Von so viel Einfluss können deutsche Fernsehkomikerinnen nur träumen. Sie liegen immer noch im Dornröschenschlaf des politisch korrekten Ulknudel-Humors, der seit den siebziger Jahren das deutsche Comedy-Geschäft bestimmt. Wer sie aus diesem Dämmer erlösen soll, ist bislang unklar, die hiesigen Programmverantwortlichen können es jedenfalls nicht sein.
Auf Sat.1 werkeln sich in der Sketchshow "Sechserpack" Shirin Soraya, 32, und Emily Wood, 30, tapfer durch den ewig gleichen Mix aus Beziehungs-, Sex- und Romantikgags. Wer glaubt, die bekloppte Friseuse oder der schamhafte Pornostar hätten humoristisch ausgedient, wird hier eines Besseren belehrt.
Wie gut, dass wenigstens die ARD über eine "bitch" verfügt, auch wenn sie Oliver Pocher heißt. Der hat zwar wenig mit Politik am Hut, dafür kann seine Parodie von Britney Spears, dem prominentesten Opfer des globalen Popzirkus, als Höhepunkt hiesiger Geschlechterkritik gelten. Bei der "Echo"-Verleihung im Februar turnte der Komiker mit Perücke und knappsitzendem Showdress über die Bühne und verballhornte so Weiblichkeitsbilder, die Schaulust des Publikums und den eigenen Starruhm gleich mit.
In einem Land, wo selbst Angela-Merkel-Parodien von Männern, namentlich Mathias Richling, besorgt werden, muss einen das nicht wundern. Nach wie vor gilt die Regel: Ein Mann in Frauenkleidern ist komisch, eine Frau in Männerkleidern lesbisch.

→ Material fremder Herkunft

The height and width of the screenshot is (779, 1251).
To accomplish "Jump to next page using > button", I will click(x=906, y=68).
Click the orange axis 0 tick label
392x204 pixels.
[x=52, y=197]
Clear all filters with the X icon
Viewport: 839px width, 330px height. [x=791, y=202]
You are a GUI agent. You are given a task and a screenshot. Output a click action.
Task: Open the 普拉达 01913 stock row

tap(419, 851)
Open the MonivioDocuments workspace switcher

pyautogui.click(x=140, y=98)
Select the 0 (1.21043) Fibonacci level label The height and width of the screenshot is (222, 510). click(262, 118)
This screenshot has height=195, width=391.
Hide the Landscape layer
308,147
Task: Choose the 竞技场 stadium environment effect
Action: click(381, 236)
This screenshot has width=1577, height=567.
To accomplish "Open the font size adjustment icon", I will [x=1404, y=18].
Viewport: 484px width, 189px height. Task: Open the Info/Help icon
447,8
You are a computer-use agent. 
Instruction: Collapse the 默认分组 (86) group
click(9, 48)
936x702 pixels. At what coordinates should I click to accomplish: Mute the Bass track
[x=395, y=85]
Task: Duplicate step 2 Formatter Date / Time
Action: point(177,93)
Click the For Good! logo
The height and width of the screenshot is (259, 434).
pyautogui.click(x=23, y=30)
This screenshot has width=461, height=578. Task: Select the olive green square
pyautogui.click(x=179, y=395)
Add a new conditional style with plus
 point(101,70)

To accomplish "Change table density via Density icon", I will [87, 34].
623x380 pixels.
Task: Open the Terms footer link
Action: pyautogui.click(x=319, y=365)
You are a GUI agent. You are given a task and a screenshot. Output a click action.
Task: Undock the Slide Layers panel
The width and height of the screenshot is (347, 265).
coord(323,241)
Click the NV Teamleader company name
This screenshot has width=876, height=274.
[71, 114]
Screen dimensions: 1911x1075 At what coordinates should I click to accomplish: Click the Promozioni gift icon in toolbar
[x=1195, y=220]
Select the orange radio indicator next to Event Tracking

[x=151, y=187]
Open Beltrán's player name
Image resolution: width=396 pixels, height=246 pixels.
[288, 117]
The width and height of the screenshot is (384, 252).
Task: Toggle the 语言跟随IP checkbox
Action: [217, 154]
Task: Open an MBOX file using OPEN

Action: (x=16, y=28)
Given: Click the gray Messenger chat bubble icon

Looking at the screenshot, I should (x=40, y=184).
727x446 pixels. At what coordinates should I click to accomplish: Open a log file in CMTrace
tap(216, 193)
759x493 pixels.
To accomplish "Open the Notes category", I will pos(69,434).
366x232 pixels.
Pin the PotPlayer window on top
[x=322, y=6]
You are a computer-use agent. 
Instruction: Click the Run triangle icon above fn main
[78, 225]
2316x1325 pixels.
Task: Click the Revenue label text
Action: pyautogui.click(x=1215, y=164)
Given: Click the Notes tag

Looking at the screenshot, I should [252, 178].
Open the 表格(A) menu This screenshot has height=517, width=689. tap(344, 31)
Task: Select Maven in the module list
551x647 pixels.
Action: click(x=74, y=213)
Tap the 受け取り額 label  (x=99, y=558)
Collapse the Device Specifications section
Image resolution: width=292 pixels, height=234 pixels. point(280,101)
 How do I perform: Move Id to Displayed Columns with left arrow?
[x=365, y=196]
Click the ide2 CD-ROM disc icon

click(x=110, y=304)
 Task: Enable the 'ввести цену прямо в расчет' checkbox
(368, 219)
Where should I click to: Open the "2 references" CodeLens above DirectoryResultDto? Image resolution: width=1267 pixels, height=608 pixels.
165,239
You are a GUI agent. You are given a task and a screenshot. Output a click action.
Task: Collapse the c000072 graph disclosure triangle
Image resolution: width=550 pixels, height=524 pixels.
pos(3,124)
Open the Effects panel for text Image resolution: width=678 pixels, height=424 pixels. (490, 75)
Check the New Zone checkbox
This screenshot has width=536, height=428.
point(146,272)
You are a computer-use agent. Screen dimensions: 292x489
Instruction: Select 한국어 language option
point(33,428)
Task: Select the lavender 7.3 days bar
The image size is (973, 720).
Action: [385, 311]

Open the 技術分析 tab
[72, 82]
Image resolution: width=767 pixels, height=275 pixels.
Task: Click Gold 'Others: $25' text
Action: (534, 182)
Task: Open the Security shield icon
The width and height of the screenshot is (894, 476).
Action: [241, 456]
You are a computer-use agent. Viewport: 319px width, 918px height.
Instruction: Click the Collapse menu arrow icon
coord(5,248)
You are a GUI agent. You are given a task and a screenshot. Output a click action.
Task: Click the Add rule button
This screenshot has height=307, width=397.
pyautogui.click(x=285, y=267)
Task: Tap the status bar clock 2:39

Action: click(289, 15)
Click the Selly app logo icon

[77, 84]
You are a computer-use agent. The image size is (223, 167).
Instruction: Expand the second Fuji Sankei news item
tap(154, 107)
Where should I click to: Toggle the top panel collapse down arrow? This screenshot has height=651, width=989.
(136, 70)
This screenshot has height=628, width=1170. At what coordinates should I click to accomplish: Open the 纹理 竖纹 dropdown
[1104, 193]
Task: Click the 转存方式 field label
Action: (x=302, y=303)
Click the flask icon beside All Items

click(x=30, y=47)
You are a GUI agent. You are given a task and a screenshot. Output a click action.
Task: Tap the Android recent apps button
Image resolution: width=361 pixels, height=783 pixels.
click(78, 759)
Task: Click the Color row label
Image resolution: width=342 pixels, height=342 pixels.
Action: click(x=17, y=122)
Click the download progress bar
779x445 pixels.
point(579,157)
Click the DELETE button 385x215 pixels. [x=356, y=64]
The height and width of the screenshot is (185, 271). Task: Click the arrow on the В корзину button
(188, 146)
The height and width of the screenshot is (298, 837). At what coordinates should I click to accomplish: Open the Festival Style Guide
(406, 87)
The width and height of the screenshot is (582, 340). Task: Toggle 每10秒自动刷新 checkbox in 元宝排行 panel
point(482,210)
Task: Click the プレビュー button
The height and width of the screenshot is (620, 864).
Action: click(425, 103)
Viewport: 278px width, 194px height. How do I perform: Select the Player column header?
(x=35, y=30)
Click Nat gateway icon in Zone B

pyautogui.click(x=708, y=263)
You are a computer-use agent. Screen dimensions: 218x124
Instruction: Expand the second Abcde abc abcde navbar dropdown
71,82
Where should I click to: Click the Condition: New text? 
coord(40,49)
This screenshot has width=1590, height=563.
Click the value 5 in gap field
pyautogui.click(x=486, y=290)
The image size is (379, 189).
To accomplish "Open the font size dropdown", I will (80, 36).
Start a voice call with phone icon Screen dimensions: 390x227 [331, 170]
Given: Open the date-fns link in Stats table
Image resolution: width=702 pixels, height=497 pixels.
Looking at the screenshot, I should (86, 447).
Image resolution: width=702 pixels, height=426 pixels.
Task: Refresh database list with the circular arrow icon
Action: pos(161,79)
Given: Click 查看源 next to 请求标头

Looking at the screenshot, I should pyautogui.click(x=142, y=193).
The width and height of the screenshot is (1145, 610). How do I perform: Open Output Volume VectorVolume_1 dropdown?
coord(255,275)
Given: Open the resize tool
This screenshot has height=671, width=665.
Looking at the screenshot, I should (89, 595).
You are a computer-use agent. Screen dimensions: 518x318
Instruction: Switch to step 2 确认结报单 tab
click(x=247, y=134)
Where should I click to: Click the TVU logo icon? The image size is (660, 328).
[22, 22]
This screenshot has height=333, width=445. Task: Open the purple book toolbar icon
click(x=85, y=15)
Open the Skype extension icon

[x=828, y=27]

Hella von Sinnen, 49, hat auf diesem Klischee eine ganze Karriere aufgebaut: Gemeinsam mit Hugo Egon Balder stampfte sie Ende der Achtziger eine Comedy-Kultur fürs deutsche Fernsehen aus dem Boden. Seitdem spielt sie unermüdlich die Wuchtbrumme mit großer Klappe. Was anderes bleibt ihr kaum, denn daneben ist nur noch das dauergrienende Sexbienchen im Angebot.
Natürlich wurde auch Sinnens Talent, wie das ihrer Kolleginnen Cordula Stratmann, 45, und Gaby Köster, 46, in zahllosen Panelshows verramscht. Die Panelshow ist die vollständige Kapitulation vor der eigenen Ideenlosigkeit: RTL ("7 Tage, 7 Köpfe") und Sat.1 ("Genial daneben") schaufeln bekannte und weniger bekannte Darsteller in eine Sendung und lassen sie wahllos zu irgendwelchen Themen witzeln. Das kostet deutlich weniger als eine Sitcom und bedient außerdem die vielbeschworene Lust des Zuschauers auf Authentizität.